Gespeicherte Dateneinträge
"""

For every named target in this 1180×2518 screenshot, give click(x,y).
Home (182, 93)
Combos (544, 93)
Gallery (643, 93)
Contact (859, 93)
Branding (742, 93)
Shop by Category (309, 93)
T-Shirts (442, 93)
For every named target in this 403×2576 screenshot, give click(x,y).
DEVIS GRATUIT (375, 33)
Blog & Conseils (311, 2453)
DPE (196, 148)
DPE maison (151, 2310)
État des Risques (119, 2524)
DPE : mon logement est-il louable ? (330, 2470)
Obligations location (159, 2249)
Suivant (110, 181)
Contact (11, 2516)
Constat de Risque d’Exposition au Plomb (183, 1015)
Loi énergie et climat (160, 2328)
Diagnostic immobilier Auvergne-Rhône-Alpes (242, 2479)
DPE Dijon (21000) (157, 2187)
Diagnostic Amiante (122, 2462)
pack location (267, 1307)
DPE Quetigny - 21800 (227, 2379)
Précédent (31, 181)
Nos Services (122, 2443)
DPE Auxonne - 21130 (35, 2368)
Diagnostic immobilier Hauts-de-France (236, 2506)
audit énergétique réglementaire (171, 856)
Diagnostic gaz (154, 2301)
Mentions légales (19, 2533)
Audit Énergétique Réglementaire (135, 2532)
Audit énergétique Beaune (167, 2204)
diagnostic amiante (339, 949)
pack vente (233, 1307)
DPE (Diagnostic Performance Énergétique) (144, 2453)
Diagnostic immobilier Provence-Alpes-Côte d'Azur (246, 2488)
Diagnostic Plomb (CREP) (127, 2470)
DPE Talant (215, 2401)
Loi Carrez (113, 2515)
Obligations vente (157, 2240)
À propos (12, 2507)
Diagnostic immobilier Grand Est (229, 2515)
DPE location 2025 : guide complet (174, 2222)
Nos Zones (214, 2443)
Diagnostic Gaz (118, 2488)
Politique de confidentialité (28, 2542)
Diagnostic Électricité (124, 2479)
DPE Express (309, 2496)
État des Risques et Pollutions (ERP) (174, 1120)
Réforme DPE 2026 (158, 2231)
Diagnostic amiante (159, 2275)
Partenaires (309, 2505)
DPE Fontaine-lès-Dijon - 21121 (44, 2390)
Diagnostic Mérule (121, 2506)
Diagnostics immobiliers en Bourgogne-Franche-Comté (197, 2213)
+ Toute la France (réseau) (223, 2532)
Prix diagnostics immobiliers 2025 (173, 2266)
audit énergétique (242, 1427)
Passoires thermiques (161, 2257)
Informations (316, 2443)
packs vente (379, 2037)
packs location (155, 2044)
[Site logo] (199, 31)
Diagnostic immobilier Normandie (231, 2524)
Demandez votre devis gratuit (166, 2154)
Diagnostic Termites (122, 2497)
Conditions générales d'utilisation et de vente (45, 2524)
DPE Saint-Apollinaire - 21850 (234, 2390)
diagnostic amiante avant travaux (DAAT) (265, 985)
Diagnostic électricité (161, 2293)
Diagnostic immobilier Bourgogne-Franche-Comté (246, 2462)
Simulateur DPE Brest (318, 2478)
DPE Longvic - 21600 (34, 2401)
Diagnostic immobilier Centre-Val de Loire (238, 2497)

"""

== Schriftliche Übung ==
Gib die gesamte Auflistung noch einmal wieder und tausche dabei „give click(x,y)“ gegen „provide click(x,y)“ aus. Alles Übrige bleibt unverändert.

== Lösung ==
For every named target in this 1180×2518 screenshot, provide click(x,y).
Home (182, 93)
Combos (544, 93)
Gallery (643, 93)
Contact (859, 93)
Branding (742, 93)
Shop by Category (309, 93)
T-Shirts (442, 93)
For every named target in this 403×2576 screenshot, provide click(x,y).
DEVIS GRATUIT (375, 33)
Blog & Conseils (311, 2453)
DPE (196, 148)
DPE maison (151, 2310)
État des Risques (119, 2524)
DPE : mon logement est-il louable ? (330, 2470)
Obligations location (159, 2249)
Suivant (110, 181)
Contact (11, 2516)
Constat de Risque d’Exposition au Plomb (183, 1015)
Loi énergie et climat (160, 2328)
Diagnostic immobilier Auvergne-Rhône-Alpes (242, 2479)
DPE Dijon (21000) (157, 2187)
Diagnostic Amiante (122, 2462)
pack location (267, 1307)
DPE Quetigny - 21800 (227, 2379)
Précédent (31, 181)
Nos Services (122, 2443)
DPE Auxonne - 21130 (35, 2368)
Diagnostic immobilier Hauts-de-France (236, 2506)
audit énergétique réglementaire (171, 856)
Diagnostic gaz (154, 2301)
Mentions légales (19, 2533)
Audit Énergétique Réglementaire (135, 2532)
Audit énergétique Beaune (167, 2204)
diagnostic amiante (339, 949)
pack vente (233, 1307)
DPE (Diagnostic Performance Énergétique) (144, 2453)
Diagnostic immobilier Provence-Alpes-Côte d'Azur (246, 2488)
Diagnostic Plomb (CREP) (127, 2470)
DPE Talant (215, 2401)
Loi Carrez (113, 2515)
Obligations vente (157, 2240)
À propos (12, 2507)
Diagnostic immobilier Grand Est (229, 2515)
DPE location 2025 : guide complet (174, 2222)
Nos Zones (214, 2443)
Diagnostic Gaz (118, 2488)
Politique de confidentialité (28, 2542)
Diagnostic Électricité (124, 2479)
DPE Express (309, 2496)
État des Risques et Pollutions (ERP) (174, 1120)
Réforme DPE 2026 (158, 2231)
Diagnostic amiante (159, 2275)
Partenaires (309, 2505)
DPE Fontaine-lès-Dijon - 21121 (44, 2390)
Diagnostic Mérule (121, 2506)
Diagnostics immobiliers en Bourgogne-Franche-Comté (197, 2213)
+ Toute la France (réseau) (223, 2532)
Prix diagnostics immobiliers 2025 (173, 2266)
audit énergétique (242, 1427)
Passoires thermiques (161, 2257)
Informations (316, 2443)
packs vente (379, 2037)
packs location (155, 2044)
[Site logo] (199, 31)
Diagnostic immobilier Normandie (231, 2524)
Demandez votre devis gratuit (166, 2154)
Diagnostic Termites (122, 2497)
Conditions générales d'utilisation et de vente (45, 2524)
DPE Saint-Apollinaire - 21850 (234, 2390)
diagnostic amiante avant travaux (DAAT) (265, 985)
Diagnostic électricité (161, 2293)
Diagnostic immobilier Bourgogne-Franche-Comté (246, 2462)
Simulateur DPE Brest (318, 2478)
DPE Longvic - 21600 (34, 2401)
Diagnostic immobilier Centre-Val de Loire (238, 2497)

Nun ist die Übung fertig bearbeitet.